Take the lines below between the one holding "Bookmark this page with the star icon" and the one holding "The width and height of the screenshot is (959, 589).", inclusive, and copy them exactly. Add nothing.

[Extracted data entries]
──────────
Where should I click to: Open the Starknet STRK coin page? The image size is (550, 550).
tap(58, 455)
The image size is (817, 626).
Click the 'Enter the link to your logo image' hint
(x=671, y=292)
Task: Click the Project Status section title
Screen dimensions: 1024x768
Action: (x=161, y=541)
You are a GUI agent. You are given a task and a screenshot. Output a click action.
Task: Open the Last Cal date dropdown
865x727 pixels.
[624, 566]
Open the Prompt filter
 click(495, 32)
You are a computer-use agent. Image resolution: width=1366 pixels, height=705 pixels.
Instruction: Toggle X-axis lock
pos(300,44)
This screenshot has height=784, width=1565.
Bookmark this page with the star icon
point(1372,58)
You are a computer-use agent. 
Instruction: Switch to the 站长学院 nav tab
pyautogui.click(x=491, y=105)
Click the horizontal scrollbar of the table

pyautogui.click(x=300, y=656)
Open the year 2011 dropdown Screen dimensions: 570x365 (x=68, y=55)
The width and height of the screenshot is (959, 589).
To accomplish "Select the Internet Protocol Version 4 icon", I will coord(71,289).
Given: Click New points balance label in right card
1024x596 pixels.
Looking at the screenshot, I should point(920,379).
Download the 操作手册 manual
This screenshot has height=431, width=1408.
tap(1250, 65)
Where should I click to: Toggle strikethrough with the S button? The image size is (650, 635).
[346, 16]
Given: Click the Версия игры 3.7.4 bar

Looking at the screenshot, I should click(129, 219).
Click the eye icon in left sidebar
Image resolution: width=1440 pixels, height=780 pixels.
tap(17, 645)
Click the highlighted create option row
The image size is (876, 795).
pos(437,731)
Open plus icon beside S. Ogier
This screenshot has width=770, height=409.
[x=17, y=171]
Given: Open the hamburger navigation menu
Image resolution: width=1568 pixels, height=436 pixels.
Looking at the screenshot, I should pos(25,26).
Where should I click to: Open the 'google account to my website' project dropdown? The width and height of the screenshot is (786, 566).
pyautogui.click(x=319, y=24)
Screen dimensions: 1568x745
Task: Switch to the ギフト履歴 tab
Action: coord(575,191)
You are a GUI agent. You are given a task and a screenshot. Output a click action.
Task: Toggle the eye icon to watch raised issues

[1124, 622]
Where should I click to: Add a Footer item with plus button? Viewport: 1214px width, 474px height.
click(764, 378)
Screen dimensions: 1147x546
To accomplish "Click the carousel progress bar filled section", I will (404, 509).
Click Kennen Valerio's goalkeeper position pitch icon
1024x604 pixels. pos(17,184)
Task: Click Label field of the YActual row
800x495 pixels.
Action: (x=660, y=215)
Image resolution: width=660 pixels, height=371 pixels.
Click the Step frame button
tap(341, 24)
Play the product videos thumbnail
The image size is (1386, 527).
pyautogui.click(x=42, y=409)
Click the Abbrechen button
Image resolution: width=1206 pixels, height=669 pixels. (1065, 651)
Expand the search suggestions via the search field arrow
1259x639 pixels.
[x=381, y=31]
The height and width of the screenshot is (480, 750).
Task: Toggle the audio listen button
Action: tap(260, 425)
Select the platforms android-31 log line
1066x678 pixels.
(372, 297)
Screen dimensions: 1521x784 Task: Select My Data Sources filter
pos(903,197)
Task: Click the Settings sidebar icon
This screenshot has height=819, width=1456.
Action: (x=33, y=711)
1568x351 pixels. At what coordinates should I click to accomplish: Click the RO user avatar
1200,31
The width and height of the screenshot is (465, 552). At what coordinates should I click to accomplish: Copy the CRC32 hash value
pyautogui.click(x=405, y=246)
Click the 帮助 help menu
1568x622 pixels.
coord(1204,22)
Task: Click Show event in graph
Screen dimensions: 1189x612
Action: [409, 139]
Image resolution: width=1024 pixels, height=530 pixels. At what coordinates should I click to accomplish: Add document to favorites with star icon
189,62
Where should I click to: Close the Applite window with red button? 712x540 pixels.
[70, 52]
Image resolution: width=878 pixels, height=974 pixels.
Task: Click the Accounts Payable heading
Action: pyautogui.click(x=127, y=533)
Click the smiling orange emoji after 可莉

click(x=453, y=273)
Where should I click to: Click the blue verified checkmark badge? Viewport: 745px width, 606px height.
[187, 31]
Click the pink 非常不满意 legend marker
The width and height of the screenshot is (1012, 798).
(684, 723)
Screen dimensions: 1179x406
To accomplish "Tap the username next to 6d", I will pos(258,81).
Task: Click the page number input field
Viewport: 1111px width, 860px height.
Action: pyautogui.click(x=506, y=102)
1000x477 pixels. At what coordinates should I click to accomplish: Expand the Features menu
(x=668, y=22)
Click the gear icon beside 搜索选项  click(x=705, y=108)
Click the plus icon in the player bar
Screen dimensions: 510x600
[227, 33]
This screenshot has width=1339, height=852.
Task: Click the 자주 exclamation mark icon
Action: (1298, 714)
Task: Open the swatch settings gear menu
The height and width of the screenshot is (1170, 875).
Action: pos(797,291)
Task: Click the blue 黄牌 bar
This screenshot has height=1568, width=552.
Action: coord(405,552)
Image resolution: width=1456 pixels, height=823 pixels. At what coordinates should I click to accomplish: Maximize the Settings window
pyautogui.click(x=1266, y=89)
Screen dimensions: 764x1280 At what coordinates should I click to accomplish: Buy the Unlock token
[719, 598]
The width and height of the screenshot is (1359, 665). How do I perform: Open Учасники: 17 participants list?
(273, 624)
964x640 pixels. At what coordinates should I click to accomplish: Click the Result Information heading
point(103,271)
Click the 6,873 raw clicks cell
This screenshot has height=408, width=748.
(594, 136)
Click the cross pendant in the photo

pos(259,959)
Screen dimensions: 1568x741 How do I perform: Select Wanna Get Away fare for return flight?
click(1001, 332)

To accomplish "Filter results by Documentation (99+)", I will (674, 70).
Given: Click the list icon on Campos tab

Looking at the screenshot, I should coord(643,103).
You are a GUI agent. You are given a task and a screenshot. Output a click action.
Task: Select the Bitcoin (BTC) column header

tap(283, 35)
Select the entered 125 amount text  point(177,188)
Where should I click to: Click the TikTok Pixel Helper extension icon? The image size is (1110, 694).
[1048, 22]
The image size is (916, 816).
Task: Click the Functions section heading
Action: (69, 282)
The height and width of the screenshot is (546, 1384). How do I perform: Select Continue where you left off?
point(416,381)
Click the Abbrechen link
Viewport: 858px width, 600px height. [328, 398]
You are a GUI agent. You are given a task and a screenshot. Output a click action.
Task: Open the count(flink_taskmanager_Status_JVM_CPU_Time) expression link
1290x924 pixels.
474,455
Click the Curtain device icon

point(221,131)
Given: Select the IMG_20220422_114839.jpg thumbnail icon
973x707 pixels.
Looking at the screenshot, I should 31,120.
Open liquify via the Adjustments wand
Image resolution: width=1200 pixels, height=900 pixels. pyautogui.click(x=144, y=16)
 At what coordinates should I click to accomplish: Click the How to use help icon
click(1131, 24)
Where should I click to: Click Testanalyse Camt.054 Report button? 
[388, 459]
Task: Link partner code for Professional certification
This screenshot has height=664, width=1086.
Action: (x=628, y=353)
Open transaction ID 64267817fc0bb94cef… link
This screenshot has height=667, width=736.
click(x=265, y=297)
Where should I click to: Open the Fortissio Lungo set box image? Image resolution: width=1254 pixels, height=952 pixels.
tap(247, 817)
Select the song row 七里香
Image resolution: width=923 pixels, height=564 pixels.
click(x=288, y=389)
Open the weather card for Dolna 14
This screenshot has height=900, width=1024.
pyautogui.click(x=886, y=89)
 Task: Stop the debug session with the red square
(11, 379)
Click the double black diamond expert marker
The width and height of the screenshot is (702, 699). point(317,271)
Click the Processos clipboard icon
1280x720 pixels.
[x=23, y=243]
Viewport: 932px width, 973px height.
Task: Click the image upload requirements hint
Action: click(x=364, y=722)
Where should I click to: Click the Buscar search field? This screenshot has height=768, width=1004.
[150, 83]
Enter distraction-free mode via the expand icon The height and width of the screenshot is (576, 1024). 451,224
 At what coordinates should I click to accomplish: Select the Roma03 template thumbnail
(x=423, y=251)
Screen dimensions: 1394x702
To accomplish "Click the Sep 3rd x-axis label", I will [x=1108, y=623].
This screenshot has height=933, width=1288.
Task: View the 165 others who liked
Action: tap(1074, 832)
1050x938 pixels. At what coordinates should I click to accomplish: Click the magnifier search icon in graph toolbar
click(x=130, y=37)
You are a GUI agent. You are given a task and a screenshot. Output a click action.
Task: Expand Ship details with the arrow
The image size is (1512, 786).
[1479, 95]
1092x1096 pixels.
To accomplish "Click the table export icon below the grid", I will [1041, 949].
──────────
> **TASK RESULT**:
Bookmark this page with the star icon
point(1372,58)
You are a computer-use agent. 
Instruction: Switch to the 站长学院 nav tab
pyautogui.click(x=491, y=105)
Click the horizontal scrollbar of the table

pyautogui.click(x=300, y=656)
Open the year 2011 dropdown Screen dimensions: 570x365 (x=68, y=55)
The width and height of the screenshot is (959, 589).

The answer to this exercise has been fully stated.